Ainda segundo o delator, também havia fraude na licitação para beneficiar a empresa que havia depositado as duas parcelas de 10%, inclusive com pagamento de “acordo” (normalmente, 3%) para outros empresários que quisessem concorrer na licitação.

Por ocasião de cada medição, os administradores das “empresas de fachada” recebiam o equivalente a 15% a 20% pelo uso de sua estrutura documental por João Feitosa e para adimplirem os encargos sociais da obra.

Obras e investigados 

O suposto esquema criminoso investigado na Operação Bleeder, deflagrada na manhã desta quinta-feira (18), apura fraude na execução em 53 obras para construção de barragens em 11 municípios paraibanos. Além dessas, outras seis estariam em elaboração de relatório, segundo fiscalização da Controladoria Geral da União (CGU), e seriam objeto da fraude que envolveria indícios de sobrepreço no volume de R$ 13,3 milhões, dentro desse montante um valor já pago, considerado o superfaturamento, de R$ 8,2 milhões.

O esquema era operacionalizado pelo engenheiro aposentado da Suplan, João Feitosa, apontando pela CGU como projetista, fiscal ou executor dessas obras, no período entre 2013 a 2019. Ele faleceu em abril deste ano, vítima da Covid-19, ficando em seu lugar o filho, segundo o MPF, José Feitosa Filho, e Maxwell Brian, que passaram a disputar espaço com outros três sócios: Ednaldo Medeiros, vulgo “Naldinho”; José Medeiros, vulgo “Caetano”; e Madson Lustosa.

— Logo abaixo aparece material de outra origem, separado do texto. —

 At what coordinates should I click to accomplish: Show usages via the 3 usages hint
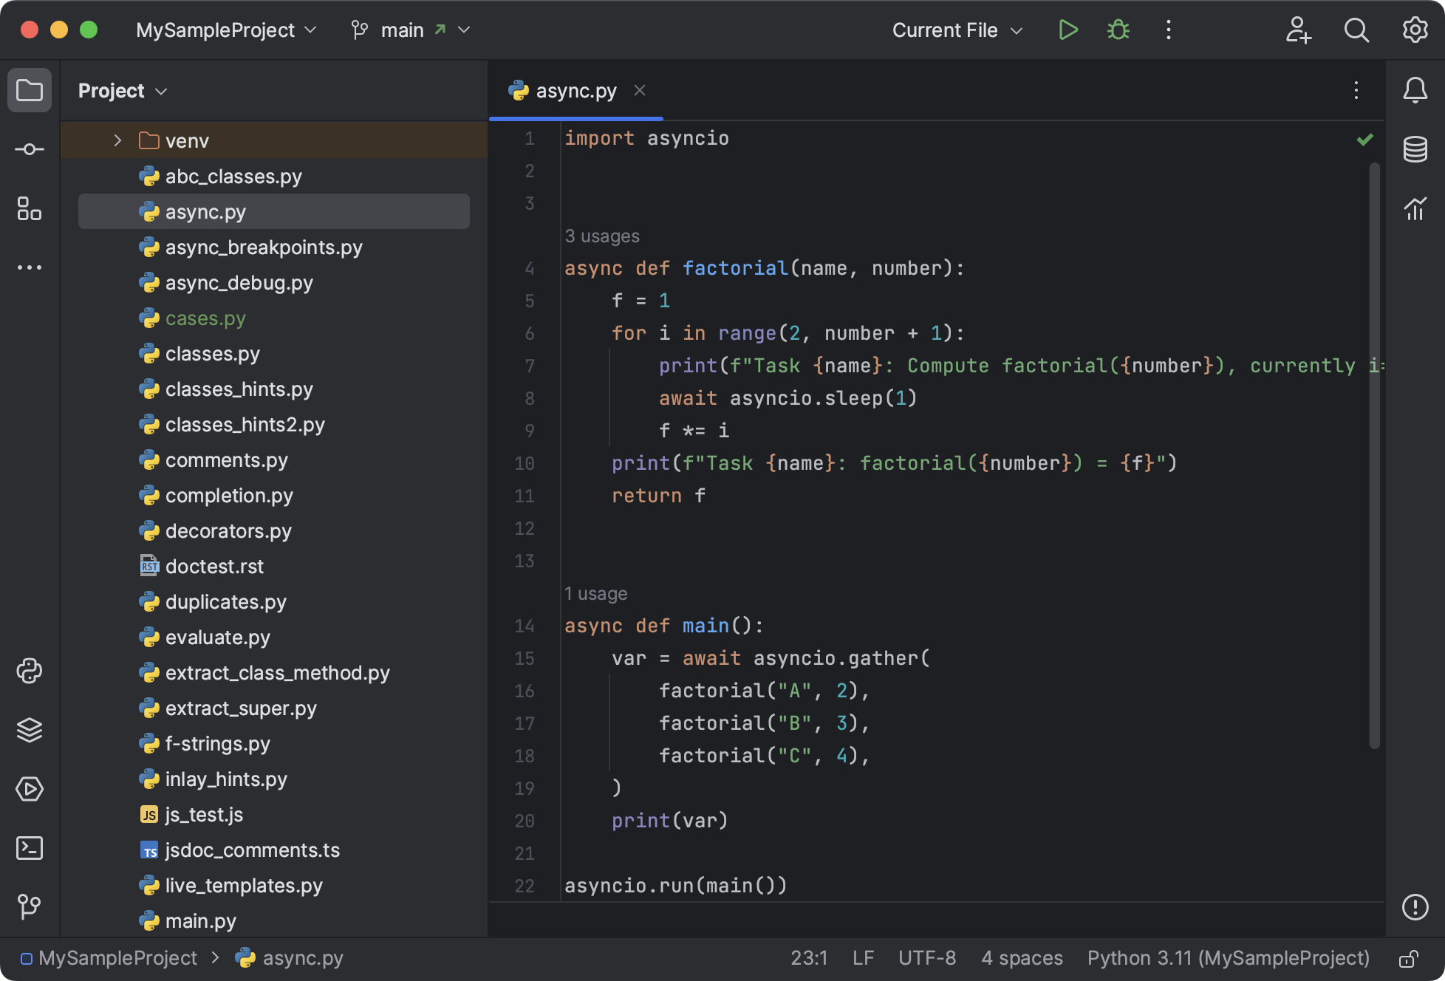[x=602, y=236]
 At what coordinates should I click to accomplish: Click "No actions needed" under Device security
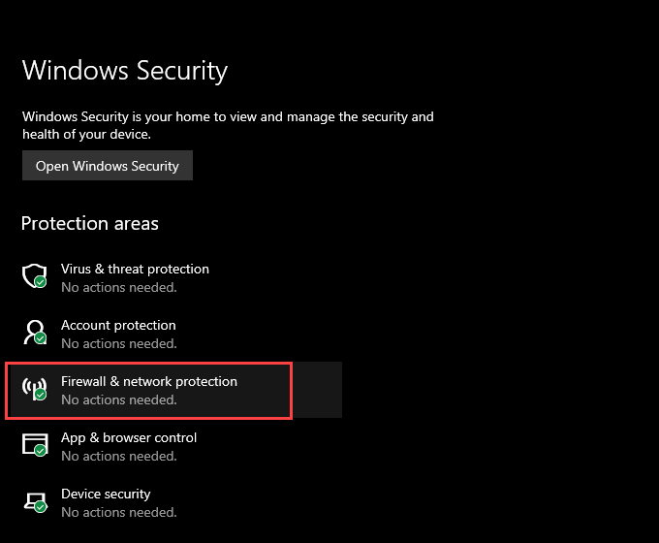(x=119, y=512)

A Justiça proibiu o acesso de investigados por fraudes a 12 prefeituras da Paraíba, mas indeferiu prisões. 

Veja tabela com a lista de obras alvos de investigação

Conversa Política ainda não conseguiu contato com a defesa dos citados. O espaço está aberto para explicações e contra argumentação às acusações do MPF e CGU.